Task item a >>
Retype everything in the entries from the very start down to the line containing "center [92, 20].", both ends included, and leave out the pictures.

Selected extract >>
§ §
Interesting idea. For Toronto:

Eugene, OR (a little to the North)
Sioux Falls, SD
Portland, ME
Toulouse, France
Florence, Italy
Ruse, Bulgaria
Sochi, Russia
Vladivostok, Russia (a little to the South)
Sapporo, Japan

You can really see the effect of ocean currents when you realize Florence is North of Vladivostok. Vladivostok is even colder than Toronto, by about 5C/10F.


----------



## NordikNerd

Linköping, Sweden is on the same latitude (58.40) as:

Tartu, Estonia (58,37)
Nizhnij Tagil, Russia (57.93) 
Kristianssand, Norway (58.15)
Wick, Scotland (58.44)
Hebron, New Brunswick, Canada (58,20)
Juneau, Alaska (58,18)

today's temperature about -1 to -3 C


----------



## musiccity

memph said:


> Interesting idea. For Toronto:
> 
> Eugene, OR (a little to the North)
> Sioux Falls, SD
> Portland, ME
> Toulouse, France
> Florence, Italy
> Ruse, Bulgaria
> Sochi, Russia
> Vladivostok, Russia (a little to the South)
> Sapporo, Japan
> 
> You can really see the effect of ocean currents when you realize Florence is North of Vladivostok. Vladivostok is even colder than Toronto, by about 5C/10F.


Exactly, and it's amazing at how far north Europe is, Nashville doesn't even touch the bottom tip. We're at the same latitude as North Africa.

If we took the Gulf Stream away Europe would be frigid. Even more cold than it already is.


----------



## memph

NordikNerd said:


> Linköping, Sweden is on the same latitude (58.40) as:
> 
> Tartu, Estonia (58,37)
> Nizhnij Tagil, Russia (57.93)
§ §
Records to process >>
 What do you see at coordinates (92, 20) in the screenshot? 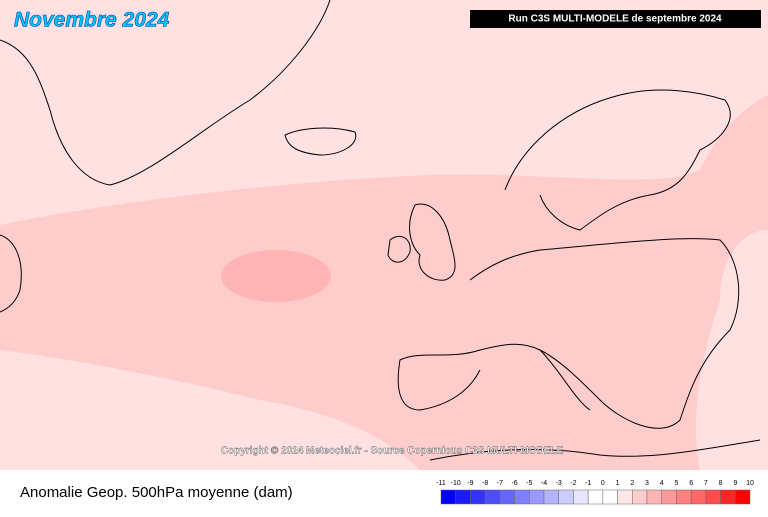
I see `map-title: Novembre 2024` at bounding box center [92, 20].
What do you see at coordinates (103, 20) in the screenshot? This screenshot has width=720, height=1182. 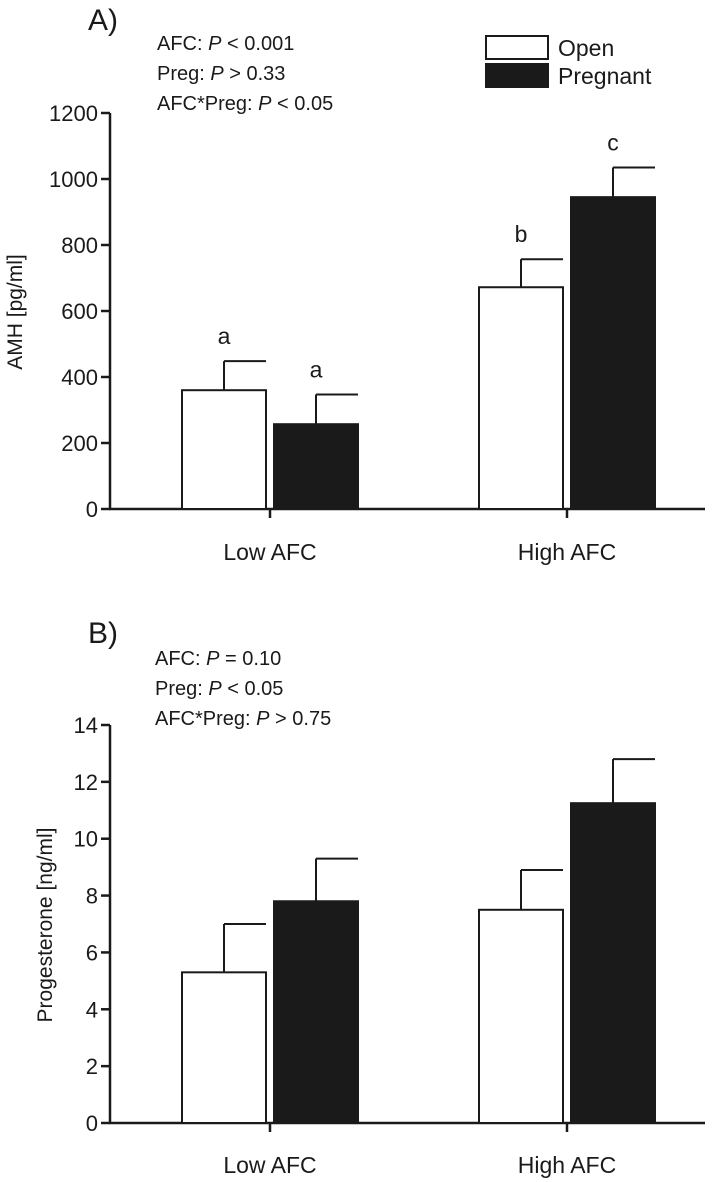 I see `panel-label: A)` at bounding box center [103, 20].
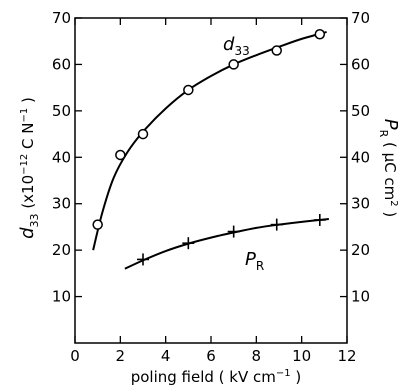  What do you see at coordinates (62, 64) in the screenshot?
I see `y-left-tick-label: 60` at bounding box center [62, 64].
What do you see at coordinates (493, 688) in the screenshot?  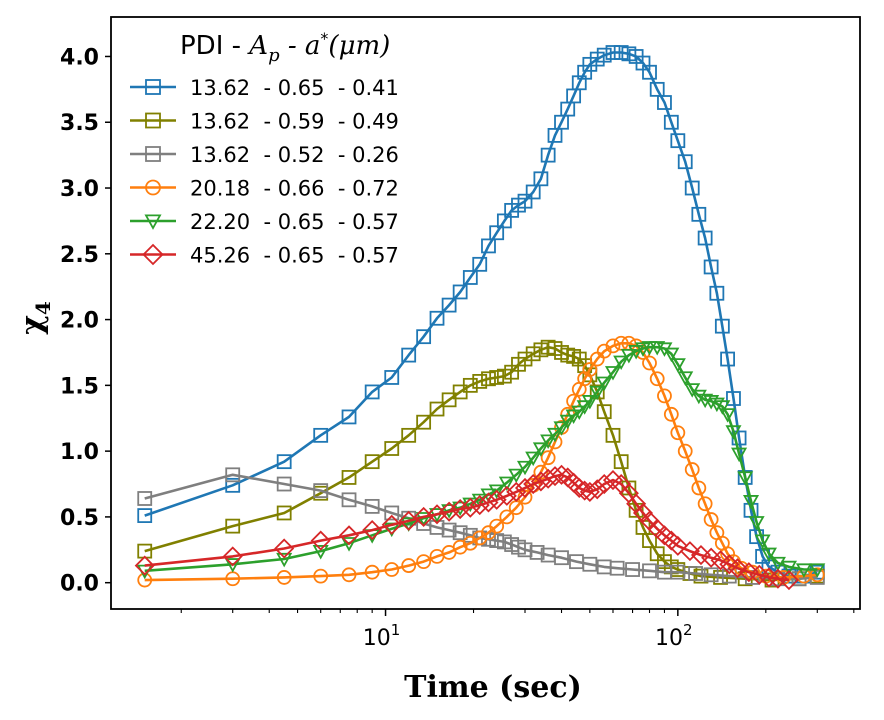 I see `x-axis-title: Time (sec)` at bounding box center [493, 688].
§ §
Task item b >>
Echo everything in the forum thread on cities at the same latitude from "## NordikNerd" down to "Wick, Scotland (58.44)", word for word.

Problem solution a >>
 What do you see at coordinates (92, 20) in the screenshot? 
I see `map-title: Novembre 2024` at bounding box center [92, 20].

Problem solution b >>
## NordikNerd

Linköping, Sweden is on the same latitude (58.40) as:

Tartu, Estonia (58,37)
Nizhnij Tagil, Russia (57.93) 
Kristianssand, Norway (58.15)
Wick, Scotland (58.44)